PROMPT >> From the line containing "The image size" to the last line of the data, both included, transcribe each line exactly, leaving out pictures and adding nothing.
*-*-*
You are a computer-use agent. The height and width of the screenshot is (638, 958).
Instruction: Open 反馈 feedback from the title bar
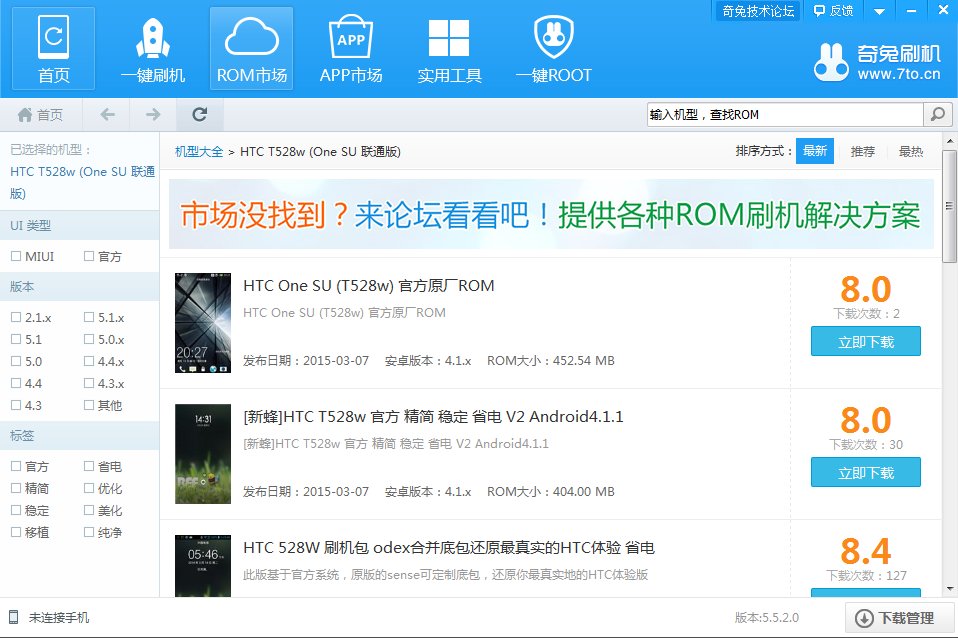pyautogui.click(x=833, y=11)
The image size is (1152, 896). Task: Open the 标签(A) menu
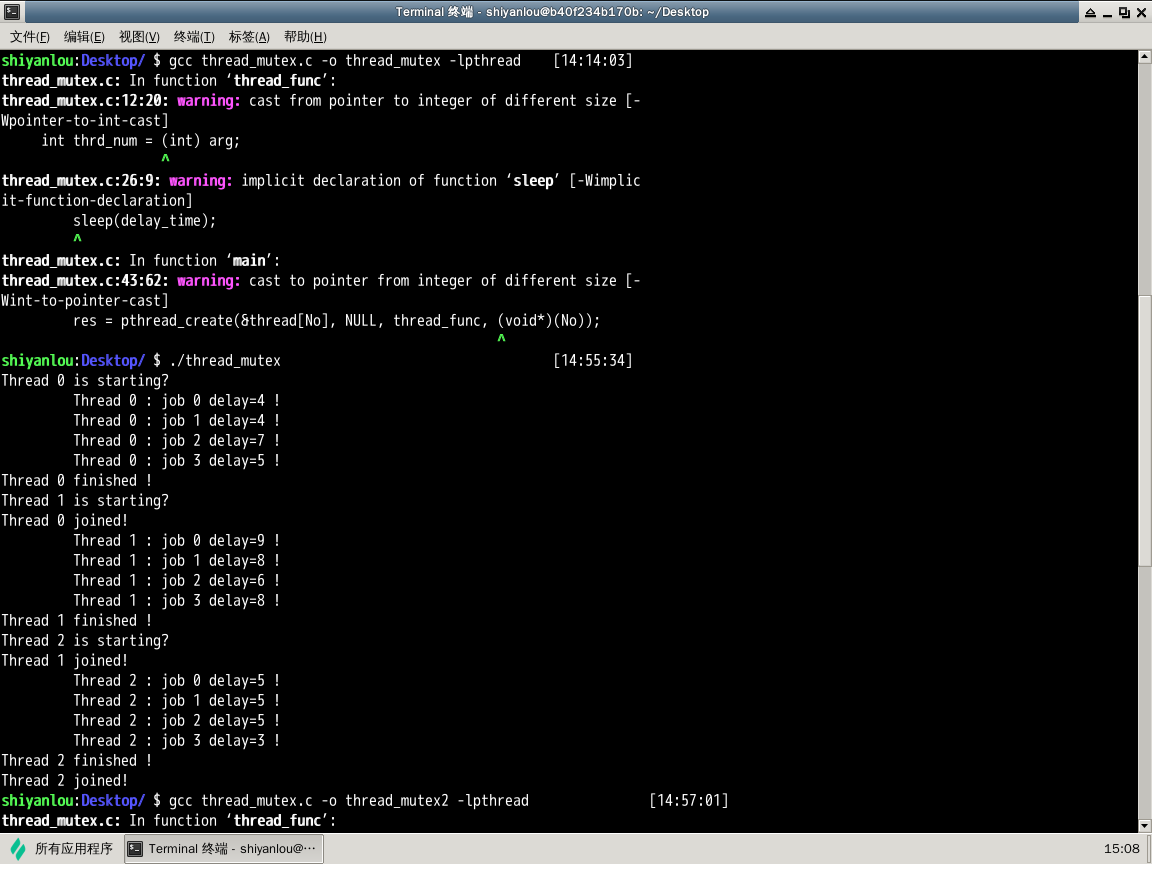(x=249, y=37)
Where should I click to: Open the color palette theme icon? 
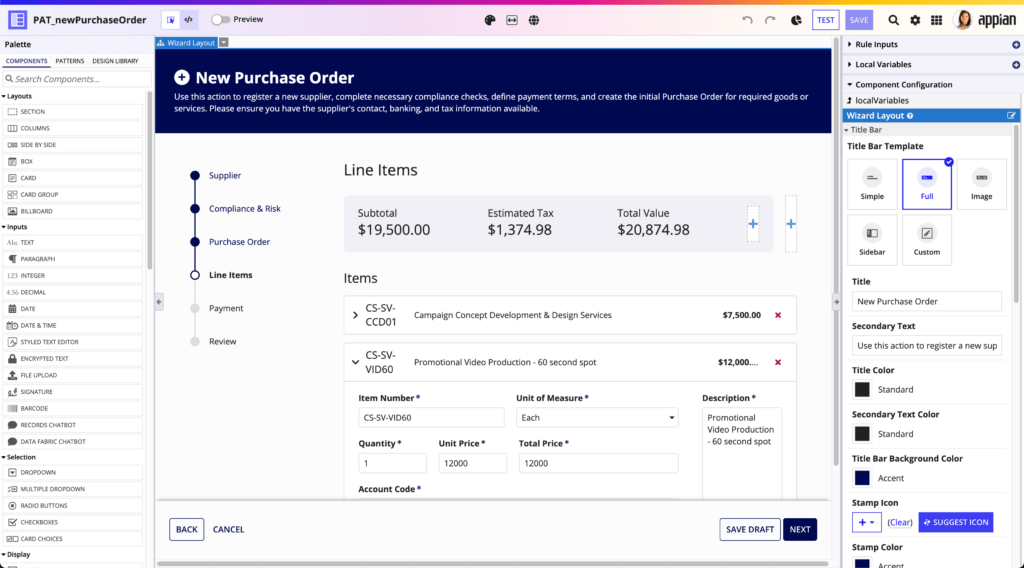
*-*-*
YOUR RESPONSE >>
The image size is (1152, 896). Task: Open the 标签(A) menu
(x=249, y=37)
Where should I click to: Open the color palette theme icon? 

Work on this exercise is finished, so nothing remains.